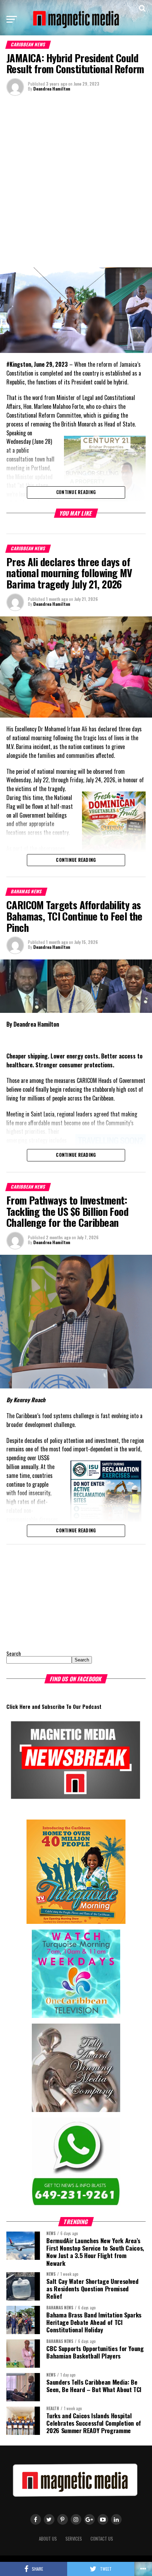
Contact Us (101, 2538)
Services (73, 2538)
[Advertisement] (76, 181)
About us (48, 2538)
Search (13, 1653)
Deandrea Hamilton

YOUR GOAL
Leave every image out when you return the material above word for word.

REPLY
Contact Us (101, 2538)
Services (73, 2538)
[Advertisement] (76, 181)
About us (48, 2538)
Search (13, 1653)
Deandrea Hamilton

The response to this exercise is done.